Another aspect of reliability (and reliability calculations) is MTTR or “Mean Time To Repair” which in software mainly has to do with how much time does it take before we know something is wrong. The usual approach to that is monitoring which I’ve written about in the past (e.g. the blogjecting watchdog pattern). In this post I want to expand a little on another approach , which while not common in IT systems, can be useful at times.
Enter the BIT – which is short of “Built In Tests”. BIT is a technique I picked up when I worked on multi-disciplinary systems that also included embedded systems. Each and everyone of the embedded systems we developed (or integrated into the solution) supported BIT . Actually they usually supported several types of BIT at least PBIT, CBIT and IBIT
- PBIT – Power-On Built In Test – usually a short test the system runs to make sure all of its components are ready to go. You actually saw this one a lot of times since this is what motherboards do as you turn them on (all the blips and lights etc.)

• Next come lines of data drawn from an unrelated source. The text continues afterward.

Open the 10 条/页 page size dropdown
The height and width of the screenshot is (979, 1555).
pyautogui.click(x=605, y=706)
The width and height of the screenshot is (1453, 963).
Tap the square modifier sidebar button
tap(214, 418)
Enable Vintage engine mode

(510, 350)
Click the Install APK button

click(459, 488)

- CBIT – Continuous Built In Test – Make sure the system is functioning, even when it isn’t really busy so we’ll know about problems before we actually try to use the system
- IBIT – Initiated Built In Test – provides a way to find out exactly what’s wrong when one of the other test types failed
BIT is very understandable for embedded systems, after all these are closed boxes with limited access to their innards and inner workings. but isn’t that also true for SOAs? After all we are building a bunch of blackboxes that interact to provide some business benefit, how can we be sure that everything is working fine esp. when we don’t control fully control some of the parts?
As mentioned above, a system, especially a distributed one, is built from relatively unreliable components. A continuous test helps us make sure things are working as expected. What we are doing is taking some of the code we wrote to run integration and acceptance tests (which runs a scenario end-to-end) deploy it as a service into the system which we call “liveliness check” and have it run periodically. Every time the liveliness runs it sends a notification (twitter message) so we know the test itself works. If it fails it sends more notifications (twitter, Email, SMS etc.) to an administrator.

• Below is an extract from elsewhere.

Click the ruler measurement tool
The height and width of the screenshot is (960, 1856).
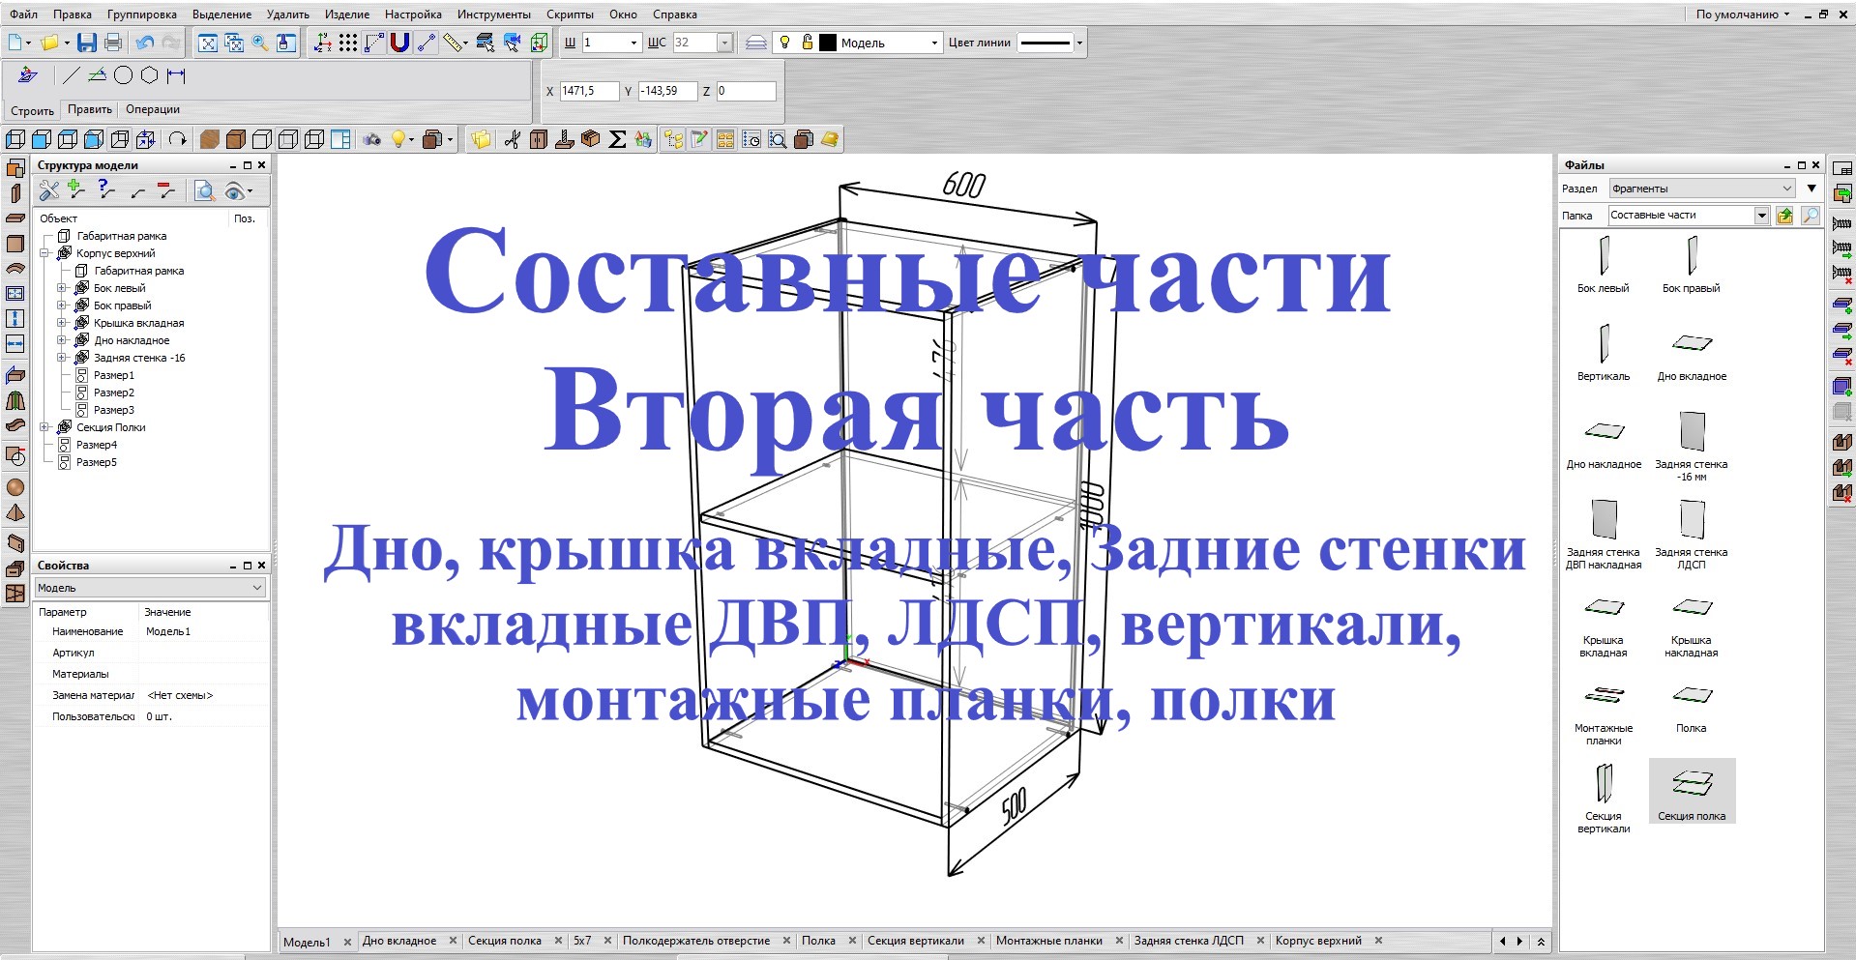[x=451, y=42]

This liveliness or CBIT serves as an early warning system. Since the end result is known in advance we can have a pretty good idea if something went wrong. E.g. we know how much time it should take for a test Id, we know what the result of that image is etc. The fact that it works even when the system is in low utilization means we can find out about problems and deal with them before they happen to end-users. That’s a big plus for us.
The advantage over regular monitoring solutions (this is not an either/or – monitoring is also needed) is that you know the specific business scenarios are properly working, which is a higher confidence that things are ok from knowing a specific server or service is running.
On the flip side, or the downside of adding a periodic liveliness is adding complexity into the system. In our case, we have to add a process to clean the traffic data added by the test messages. Also, while we try to make the system behave as usual as much as possible, certain parts of the system will have to know about the test messages and handle them differently. Again, in our case the reporting has to know to disregard test messages and not count them. This is even more problematic in other types of systems, for instance if you simulate an order, you don’t want the purchase order to actually go out to a supplier.
To sum this up, adding a liveliness check as part of the system to create a continuous built-in-test can increase your confidence that things are working as they should. It can also help you identify problems earlier. Like everything in life, it doesn’t come without tradeoffs and you should weight your benefits vs. costs before utilizing it in your systems.